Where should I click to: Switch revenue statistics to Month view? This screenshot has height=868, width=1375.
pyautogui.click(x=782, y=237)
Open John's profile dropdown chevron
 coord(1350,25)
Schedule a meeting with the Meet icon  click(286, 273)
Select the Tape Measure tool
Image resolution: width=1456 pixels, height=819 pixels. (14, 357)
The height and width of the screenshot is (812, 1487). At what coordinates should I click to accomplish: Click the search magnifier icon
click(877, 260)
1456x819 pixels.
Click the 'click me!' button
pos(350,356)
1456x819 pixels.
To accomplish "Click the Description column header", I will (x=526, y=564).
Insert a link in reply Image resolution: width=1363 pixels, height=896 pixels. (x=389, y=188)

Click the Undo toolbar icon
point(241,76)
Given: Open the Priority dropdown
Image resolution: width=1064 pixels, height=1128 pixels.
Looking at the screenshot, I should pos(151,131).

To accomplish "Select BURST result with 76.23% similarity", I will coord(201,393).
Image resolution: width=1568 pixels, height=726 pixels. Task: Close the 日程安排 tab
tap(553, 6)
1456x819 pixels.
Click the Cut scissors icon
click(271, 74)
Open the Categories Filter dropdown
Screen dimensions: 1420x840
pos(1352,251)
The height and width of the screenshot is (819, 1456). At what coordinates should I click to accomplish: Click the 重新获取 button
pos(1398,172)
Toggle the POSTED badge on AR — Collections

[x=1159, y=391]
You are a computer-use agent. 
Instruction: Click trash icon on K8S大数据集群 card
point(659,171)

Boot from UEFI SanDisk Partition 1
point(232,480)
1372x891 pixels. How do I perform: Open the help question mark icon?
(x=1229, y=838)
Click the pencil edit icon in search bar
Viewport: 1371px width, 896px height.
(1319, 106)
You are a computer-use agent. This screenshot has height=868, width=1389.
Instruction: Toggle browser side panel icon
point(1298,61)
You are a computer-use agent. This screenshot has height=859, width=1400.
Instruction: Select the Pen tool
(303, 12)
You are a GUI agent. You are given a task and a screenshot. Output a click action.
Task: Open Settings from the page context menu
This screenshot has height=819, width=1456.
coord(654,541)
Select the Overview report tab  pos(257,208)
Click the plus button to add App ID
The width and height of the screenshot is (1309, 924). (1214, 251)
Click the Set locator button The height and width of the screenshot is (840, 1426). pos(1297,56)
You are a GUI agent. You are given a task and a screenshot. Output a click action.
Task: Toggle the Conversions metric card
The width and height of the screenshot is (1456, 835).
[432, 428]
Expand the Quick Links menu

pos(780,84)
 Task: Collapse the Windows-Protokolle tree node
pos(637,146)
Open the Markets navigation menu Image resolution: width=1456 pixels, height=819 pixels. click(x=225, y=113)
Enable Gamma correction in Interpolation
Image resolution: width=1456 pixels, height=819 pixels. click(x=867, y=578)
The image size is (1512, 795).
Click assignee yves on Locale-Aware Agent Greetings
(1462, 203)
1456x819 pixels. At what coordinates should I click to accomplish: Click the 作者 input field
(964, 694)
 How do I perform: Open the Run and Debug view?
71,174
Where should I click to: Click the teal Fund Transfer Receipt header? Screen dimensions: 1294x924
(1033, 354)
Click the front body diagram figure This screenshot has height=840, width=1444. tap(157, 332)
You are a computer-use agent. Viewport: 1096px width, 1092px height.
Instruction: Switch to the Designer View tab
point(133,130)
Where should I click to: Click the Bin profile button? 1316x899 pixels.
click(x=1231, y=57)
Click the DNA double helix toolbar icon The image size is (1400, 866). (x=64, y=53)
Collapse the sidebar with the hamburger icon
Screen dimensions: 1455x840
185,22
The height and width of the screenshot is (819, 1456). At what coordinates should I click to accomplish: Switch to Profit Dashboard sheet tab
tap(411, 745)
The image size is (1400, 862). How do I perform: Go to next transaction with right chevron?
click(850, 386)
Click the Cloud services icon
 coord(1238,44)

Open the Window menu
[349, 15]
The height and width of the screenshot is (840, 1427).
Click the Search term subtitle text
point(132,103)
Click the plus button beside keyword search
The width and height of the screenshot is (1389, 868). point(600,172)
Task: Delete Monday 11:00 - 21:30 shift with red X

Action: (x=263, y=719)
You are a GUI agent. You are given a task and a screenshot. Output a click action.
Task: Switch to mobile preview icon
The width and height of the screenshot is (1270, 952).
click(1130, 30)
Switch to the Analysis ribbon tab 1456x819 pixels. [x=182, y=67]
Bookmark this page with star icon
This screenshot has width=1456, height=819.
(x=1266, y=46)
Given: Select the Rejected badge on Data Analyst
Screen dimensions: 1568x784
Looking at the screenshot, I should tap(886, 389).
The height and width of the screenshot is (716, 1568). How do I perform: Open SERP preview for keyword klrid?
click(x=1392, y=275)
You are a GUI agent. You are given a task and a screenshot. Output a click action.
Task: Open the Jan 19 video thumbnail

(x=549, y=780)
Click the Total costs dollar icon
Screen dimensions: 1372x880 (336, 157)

++++++++

# WHAT TO DO
An exact copy of the data is needed, running from its first line through the line that holds "Schedule a meeting", and nothing beyond that.

# OUTPUT BELOW
Where should I click to: Switch revenue statistics to Month view? This screenshot has height=868, width=1375.
pyautogui.click(x=782, y=237)
Open John's profile dropdown chevron
 coord(1350,25)
Schedule a meeting with the Meet icon  click(286, 273)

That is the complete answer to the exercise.